O ancião fez uma pausa para terminar o chá. Todos os presentes já se aglomeravam em silêncio ao seu redor, para ouvir o ensinamento. Então ele concluiu:
- Percebam então, meus nobres jovens, que não há superioridade entre vocês dois. Há apenas complementação. O lenhador cria destruindo e o entalhador destrói criando. O que um de vocês faz encerra a semente do princípio predominante da ação do outro.
Impressionado com a sabedoria do asceta, o entalhador perguntou:
- O que fazes o tempo todo no topo da montanha para acumular tal conhecimento?

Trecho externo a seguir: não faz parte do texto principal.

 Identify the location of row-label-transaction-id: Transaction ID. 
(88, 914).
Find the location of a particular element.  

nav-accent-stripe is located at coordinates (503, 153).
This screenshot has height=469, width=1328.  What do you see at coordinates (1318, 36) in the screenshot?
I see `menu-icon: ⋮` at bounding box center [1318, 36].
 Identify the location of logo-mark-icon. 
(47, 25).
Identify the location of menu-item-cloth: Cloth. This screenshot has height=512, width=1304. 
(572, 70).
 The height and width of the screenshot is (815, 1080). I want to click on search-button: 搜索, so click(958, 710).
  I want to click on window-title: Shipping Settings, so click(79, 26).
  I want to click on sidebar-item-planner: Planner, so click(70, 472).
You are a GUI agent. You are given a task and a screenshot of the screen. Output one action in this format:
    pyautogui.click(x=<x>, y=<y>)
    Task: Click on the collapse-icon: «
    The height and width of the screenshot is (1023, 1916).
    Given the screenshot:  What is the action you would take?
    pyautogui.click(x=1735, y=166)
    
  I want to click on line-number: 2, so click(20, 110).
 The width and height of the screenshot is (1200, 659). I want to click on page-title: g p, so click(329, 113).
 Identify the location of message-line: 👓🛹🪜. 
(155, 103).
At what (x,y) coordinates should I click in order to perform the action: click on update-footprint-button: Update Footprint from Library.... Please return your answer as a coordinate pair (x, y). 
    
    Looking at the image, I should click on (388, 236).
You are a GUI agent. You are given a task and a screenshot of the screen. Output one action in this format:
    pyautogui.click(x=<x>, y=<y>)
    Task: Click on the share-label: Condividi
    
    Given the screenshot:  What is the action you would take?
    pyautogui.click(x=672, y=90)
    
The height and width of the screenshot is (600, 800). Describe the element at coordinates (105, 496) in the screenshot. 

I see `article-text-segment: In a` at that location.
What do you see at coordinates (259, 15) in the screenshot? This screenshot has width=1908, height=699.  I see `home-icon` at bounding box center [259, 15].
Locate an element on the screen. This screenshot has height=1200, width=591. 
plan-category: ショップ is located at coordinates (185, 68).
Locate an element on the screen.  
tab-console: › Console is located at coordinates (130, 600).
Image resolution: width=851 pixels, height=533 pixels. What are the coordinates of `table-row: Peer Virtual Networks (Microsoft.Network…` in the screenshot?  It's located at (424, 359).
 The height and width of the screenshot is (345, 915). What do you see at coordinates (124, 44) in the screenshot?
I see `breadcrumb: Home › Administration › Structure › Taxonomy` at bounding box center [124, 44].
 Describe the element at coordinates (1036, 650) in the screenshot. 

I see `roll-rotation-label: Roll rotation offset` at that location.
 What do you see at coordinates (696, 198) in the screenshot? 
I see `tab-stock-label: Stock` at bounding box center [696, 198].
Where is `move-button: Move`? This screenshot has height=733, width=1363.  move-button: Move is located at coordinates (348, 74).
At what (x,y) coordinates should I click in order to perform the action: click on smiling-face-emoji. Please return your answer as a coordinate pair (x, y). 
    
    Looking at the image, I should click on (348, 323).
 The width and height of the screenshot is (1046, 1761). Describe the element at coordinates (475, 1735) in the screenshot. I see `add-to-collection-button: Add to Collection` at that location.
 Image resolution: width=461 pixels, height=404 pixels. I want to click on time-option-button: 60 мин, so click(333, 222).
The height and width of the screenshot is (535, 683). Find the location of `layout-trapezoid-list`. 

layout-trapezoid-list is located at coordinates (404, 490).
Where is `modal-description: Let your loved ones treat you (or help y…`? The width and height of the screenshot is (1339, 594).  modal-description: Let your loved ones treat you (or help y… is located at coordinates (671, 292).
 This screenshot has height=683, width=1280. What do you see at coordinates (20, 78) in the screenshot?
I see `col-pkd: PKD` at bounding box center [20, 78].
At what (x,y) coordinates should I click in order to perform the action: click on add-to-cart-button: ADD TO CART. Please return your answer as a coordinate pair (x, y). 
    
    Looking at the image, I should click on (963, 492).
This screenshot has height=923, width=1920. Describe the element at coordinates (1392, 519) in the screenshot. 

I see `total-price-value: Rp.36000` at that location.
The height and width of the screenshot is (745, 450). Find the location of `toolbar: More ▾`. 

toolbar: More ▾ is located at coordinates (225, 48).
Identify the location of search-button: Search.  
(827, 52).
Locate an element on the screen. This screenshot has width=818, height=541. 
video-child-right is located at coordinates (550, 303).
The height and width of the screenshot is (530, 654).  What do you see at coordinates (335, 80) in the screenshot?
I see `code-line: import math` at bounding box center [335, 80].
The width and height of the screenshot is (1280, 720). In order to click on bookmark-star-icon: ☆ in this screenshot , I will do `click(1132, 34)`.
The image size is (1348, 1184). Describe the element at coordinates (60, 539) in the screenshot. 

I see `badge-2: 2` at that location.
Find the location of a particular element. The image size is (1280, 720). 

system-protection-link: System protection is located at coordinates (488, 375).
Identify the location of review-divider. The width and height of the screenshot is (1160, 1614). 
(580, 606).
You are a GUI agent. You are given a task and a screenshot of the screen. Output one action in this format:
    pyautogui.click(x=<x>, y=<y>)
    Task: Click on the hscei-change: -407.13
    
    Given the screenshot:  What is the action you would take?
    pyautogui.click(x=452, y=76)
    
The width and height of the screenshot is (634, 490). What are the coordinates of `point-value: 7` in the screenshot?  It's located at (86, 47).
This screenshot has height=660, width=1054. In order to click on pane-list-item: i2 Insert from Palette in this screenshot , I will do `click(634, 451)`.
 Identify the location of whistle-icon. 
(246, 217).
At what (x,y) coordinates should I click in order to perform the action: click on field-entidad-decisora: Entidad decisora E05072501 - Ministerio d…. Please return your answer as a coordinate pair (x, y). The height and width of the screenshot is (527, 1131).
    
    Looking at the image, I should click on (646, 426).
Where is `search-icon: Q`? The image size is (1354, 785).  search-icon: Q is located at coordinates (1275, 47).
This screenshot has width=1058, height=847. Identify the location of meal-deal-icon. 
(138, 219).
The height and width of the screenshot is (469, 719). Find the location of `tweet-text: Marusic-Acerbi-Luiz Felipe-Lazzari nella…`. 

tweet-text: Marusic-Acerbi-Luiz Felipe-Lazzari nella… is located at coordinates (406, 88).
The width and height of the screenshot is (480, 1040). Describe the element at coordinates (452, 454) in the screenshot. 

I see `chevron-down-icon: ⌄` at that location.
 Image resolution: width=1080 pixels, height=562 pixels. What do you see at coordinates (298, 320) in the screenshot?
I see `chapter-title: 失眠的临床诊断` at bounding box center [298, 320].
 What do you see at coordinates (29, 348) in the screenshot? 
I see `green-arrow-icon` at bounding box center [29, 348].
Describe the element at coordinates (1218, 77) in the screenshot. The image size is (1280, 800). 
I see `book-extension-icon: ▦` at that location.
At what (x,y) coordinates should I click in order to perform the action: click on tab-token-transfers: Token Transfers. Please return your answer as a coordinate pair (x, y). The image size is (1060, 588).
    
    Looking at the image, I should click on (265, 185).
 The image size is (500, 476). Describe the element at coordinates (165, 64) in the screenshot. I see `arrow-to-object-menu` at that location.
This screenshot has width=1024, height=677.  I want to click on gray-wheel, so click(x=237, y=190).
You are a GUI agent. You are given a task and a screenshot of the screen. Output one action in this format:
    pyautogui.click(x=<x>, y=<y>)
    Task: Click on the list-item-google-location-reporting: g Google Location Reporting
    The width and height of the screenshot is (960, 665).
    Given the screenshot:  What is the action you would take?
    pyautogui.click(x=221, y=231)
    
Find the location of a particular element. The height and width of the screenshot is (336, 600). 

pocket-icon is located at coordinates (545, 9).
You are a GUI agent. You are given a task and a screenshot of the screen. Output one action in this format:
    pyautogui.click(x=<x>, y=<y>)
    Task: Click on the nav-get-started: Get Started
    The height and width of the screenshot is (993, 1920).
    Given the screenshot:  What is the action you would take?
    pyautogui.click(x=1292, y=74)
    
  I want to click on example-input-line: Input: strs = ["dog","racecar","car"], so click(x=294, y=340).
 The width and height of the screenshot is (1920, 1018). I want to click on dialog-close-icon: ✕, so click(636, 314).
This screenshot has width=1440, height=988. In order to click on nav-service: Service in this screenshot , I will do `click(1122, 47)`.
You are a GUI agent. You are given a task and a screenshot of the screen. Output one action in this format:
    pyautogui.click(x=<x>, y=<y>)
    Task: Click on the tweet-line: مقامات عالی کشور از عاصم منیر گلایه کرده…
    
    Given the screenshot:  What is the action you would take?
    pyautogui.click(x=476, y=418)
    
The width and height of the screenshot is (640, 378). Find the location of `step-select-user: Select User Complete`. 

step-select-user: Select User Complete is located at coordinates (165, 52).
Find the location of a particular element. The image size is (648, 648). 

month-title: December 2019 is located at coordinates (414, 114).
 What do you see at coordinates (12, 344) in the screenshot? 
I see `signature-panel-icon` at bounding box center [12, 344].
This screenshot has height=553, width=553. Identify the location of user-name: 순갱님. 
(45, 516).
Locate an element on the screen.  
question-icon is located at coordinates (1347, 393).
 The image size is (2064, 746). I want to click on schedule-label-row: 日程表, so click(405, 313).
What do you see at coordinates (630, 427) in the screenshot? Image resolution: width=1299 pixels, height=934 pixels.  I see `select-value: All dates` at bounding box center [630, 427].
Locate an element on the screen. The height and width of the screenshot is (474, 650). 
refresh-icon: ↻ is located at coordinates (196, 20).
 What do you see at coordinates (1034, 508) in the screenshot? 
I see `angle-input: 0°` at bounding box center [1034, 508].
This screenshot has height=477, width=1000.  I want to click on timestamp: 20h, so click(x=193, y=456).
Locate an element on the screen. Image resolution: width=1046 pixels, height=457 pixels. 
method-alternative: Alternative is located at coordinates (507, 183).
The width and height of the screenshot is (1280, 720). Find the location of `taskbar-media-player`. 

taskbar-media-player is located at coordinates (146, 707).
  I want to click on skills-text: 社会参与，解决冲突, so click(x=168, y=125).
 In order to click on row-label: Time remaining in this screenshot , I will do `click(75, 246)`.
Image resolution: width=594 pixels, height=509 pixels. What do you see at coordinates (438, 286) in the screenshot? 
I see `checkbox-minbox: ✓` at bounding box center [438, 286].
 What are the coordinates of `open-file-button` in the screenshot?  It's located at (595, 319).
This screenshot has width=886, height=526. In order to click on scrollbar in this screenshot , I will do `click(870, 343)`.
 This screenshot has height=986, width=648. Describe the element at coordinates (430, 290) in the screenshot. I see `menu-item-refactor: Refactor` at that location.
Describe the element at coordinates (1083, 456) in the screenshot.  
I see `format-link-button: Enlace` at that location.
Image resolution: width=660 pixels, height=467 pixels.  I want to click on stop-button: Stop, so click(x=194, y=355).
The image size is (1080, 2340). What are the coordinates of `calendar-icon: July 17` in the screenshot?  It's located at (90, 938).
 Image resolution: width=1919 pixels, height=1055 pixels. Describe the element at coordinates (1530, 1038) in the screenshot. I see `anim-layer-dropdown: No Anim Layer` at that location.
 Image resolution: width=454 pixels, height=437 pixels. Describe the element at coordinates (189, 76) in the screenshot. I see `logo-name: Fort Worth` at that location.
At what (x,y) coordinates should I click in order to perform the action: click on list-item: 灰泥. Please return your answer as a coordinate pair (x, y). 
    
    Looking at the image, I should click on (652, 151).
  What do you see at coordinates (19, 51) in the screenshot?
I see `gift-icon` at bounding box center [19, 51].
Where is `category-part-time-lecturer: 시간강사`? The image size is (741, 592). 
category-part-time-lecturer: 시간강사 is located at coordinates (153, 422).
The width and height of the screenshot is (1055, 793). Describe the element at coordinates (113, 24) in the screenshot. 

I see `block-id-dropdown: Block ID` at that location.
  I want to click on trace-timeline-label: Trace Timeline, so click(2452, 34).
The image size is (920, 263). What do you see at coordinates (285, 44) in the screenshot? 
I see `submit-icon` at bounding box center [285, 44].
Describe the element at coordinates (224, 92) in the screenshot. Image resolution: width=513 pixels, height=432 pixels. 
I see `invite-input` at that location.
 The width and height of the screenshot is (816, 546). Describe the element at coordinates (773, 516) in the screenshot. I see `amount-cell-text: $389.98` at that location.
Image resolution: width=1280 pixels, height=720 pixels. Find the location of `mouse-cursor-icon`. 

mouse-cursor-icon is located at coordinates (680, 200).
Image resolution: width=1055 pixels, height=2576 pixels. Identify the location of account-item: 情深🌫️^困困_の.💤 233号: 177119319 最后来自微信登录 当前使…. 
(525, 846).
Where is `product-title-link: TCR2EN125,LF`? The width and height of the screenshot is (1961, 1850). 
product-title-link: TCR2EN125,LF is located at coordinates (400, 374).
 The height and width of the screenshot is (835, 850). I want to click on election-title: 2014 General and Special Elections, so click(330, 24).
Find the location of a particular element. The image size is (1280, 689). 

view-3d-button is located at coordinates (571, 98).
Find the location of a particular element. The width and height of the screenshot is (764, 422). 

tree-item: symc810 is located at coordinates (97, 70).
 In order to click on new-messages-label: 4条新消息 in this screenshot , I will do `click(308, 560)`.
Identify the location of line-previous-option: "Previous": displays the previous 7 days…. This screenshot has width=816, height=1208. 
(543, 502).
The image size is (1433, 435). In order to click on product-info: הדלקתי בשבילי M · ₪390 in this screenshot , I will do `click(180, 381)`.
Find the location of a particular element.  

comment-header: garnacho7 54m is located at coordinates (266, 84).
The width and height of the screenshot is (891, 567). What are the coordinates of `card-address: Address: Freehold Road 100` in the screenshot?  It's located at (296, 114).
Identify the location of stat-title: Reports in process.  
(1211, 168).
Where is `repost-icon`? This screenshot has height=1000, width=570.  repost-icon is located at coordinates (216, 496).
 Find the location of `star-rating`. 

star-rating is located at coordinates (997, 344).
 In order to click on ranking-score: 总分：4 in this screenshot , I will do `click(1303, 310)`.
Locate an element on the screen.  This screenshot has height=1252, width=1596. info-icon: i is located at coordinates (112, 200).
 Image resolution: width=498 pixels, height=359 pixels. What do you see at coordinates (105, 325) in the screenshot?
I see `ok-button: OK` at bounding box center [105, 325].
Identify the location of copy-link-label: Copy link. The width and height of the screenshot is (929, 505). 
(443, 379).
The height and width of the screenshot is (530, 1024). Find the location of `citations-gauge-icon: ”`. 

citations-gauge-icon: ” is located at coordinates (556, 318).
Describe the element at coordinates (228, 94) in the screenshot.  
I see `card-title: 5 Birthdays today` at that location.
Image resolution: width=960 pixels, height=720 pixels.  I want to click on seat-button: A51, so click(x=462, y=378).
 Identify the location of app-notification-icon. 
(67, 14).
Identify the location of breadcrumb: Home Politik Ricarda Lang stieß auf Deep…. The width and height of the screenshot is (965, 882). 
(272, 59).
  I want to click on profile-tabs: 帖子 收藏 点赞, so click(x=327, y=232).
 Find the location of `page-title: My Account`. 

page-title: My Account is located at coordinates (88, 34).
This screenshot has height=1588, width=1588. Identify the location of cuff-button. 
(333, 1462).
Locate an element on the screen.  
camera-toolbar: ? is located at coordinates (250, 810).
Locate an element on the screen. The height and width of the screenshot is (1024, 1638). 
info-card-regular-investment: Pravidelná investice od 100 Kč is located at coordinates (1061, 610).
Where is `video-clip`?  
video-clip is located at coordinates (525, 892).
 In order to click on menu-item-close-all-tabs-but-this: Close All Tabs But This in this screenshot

- Nada além do que você e o lenhador fazem aqui embaixo. Porém, aqui embaixo vocês estão todos separados. Lá em cima eu sou, ao mesmo tempo, lenhador e entalhador. Aqui, o lenhador e o machado são entes distintos. Lá, sou lenhador e machado. Aqui, o entalhador e a madeira não se confundem. Lá, sou entalhador e madeira. Assim, dia após dia, com a força e a disciplina do lenhador, obtenho de mim mesmo minha matéria-prima, ofereço-a a mim mesmo e, com a destreza do entalhador, esculpo-me.